I am not a scholar; it was not on any scientific research that I came here. I had lived ten years in China, and had come to feel myself less strange than some Europeans who had lived there longer, perhaps because I went upon pilgrimages like this into the less well-known provinces.
At one point along the mountain road on which I had been lured by the recounted beauty of this old painting we could catch a glimpse of the Chinese Wall, built here in the third century before Christ to keep out the Tartars. But how modern it seemed in comparison with these hoary-headed mountains that looked to me like the ruins of some gigantic prehistoric temple! Upon these ruins the verdure was like moss; and we, moving in and out through the forest, clinging to its side, were but so many insects, moving, however, with a human purpose.
When we reached the gray old temple I did not wait for the sun to set before sleeping. So it was that at dawn, before my companions had awakened, I entered the inclosure and found the caretaker, a Chinese priest, old and wrinkled. I spoke to him in mandarin and told him that now, in this quiet hour before I had eaten, I wanted to see the painting.
He understood, and took me into a room through the eastern window of which came the soft glow of a rising sun. But before he unrolled the painting he brought to me in a white jade cup tea such as I had never tasted. The perfume rising from the cup seemed to have in it the same exquisite subtlety as did the gentle light from the east. I asked its name, for in China teas are known by their names as roses elsewhere. It was the "Tea from the Tower of P'an-ku."
I sat and watched the bent old man take from its resting-place the roll of silk. He laid it before me and left me, for I had brought to him a letter which promised that I would hold this old painting as sacred as he did. I unrolled it.

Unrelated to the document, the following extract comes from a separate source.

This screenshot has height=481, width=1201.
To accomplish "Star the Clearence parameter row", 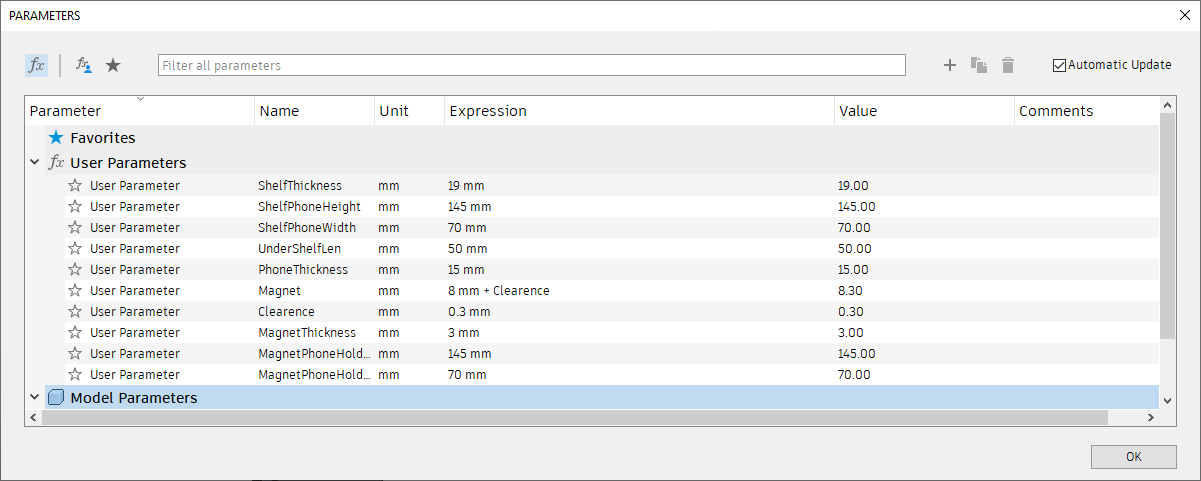I will point(74,311).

The colors were still clear and deep. Not far from a mountain-top was a city. Upon the many-hued roofs and upon the snow-covered peak there was no shadow and no mist. The air seemed vibrant. The radiant sunlight streaming down from above was full of color until lost in the abyss of the gorge that lay below.
In the streets and the squares of the city were moving a people who seemed happy and bird-like. Their flowing garments might have been wings. And they, like their houses, were bathing themselves in radiance, recalling to me that mystical phrase of the Taoist poet Chuang-tse, "drowning oneself, in light."
Above the city was a tower, but not of any period of Chinese architecture that I could recognize. It had a look of age despite its brilliant colors. Under the hood-shaped roof there hung a bell so faintly drawn, so evanescent, that it seemed some ethereal symbol.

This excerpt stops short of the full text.